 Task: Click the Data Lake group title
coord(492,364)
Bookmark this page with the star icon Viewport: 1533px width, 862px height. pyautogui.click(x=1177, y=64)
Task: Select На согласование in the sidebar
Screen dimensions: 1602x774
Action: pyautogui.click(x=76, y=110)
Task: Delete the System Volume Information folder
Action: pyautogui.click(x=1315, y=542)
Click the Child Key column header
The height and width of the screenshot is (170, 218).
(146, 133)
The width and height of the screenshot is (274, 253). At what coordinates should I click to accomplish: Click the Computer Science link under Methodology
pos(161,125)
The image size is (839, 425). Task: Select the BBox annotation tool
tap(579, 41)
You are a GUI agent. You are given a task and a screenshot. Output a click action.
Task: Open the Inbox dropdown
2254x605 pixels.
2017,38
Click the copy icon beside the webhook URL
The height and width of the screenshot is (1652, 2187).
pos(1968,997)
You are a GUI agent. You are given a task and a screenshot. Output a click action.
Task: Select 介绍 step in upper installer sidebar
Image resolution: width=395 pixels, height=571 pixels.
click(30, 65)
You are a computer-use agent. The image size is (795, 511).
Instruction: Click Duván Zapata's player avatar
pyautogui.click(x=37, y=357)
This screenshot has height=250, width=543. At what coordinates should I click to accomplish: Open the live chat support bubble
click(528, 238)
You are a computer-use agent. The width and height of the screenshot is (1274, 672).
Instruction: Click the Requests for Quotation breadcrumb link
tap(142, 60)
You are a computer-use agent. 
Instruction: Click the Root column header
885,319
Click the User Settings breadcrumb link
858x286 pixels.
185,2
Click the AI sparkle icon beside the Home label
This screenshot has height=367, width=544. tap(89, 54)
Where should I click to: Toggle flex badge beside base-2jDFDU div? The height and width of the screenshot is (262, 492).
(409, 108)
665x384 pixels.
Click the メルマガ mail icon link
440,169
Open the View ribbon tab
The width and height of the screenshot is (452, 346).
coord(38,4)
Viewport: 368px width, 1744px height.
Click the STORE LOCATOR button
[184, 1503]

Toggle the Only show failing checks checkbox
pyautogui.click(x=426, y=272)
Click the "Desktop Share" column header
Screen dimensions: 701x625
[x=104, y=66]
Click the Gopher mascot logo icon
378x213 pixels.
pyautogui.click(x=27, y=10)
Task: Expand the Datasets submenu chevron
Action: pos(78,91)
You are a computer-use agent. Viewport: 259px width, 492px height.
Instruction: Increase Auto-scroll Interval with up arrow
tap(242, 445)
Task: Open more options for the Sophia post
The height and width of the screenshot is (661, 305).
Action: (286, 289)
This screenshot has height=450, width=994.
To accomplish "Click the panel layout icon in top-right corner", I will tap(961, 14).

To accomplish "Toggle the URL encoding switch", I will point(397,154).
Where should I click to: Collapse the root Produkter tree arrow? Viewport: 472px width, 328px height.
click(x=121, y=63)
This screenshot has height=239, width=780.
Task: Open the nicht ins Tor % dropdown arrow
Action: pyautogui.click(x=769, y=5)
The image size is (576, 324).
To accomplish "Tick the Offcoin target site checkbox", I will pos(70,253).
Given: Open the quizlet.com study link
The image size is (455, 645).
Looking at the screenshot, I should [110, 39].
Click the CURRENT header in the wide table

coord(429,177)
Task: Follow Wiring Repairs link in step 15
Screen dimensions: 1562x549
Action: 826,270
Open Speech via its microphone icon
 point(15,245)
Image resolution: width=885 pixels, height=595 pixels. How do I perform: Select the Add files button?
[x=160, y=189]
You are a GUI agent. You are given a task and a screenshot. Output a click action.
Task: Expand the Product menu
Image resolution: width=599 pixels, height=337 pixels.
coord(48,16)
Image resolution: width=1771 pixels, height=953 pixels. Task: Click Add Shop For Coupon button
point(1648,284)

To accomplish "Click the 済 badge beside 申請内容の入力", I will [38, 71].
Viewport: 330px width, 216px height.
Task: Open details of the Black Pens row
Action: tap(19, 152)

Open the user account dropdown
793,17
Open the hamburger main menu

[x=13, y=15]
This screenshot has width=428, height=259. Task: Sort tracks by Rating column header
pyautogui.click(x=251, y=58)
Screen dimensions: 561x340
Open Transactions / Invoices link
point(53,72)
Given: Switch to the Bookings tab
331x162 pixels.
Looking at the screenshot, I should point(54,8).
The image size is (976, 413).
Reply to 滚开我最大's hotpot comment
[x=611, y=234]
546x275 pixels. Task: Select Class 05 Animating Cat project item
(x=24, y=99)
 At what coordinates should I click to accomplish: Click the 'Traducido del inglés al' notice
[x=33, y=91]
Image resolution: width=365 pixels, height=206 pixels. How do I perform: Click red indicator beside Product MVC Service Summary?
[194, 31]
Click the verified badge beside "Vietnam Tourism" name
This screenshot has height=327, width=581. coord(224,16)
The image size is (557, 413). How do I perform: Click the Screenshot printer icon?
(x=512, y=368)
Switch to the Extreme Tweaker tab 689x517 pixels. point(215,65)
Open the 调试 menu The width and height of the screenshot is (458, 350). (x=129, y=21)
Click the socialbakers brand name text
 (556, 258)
○ ○ ○ ○ ○
### WHAT YOU HAVE TO DO
Reproduce word for word the items from the very first line through the line containing "Action: pyautogui.click(x=1315, y=542)", and include that line.

### CORRECT OUTPUT
 Task: Click the Data Lake group title
coord(492,364)
Bookmark this page with the star icon Viewport: 1533px width, 862px height. pyautogui.click(x=1177, y=64)
Task: Select На согласование in the sidebar
Screen dimensions: 1602x774
Action: pyautogui.click(x=76, y=110)
Task: Delete the System Volume Information folder
Action: pyautogui.click(x=1315, y=542)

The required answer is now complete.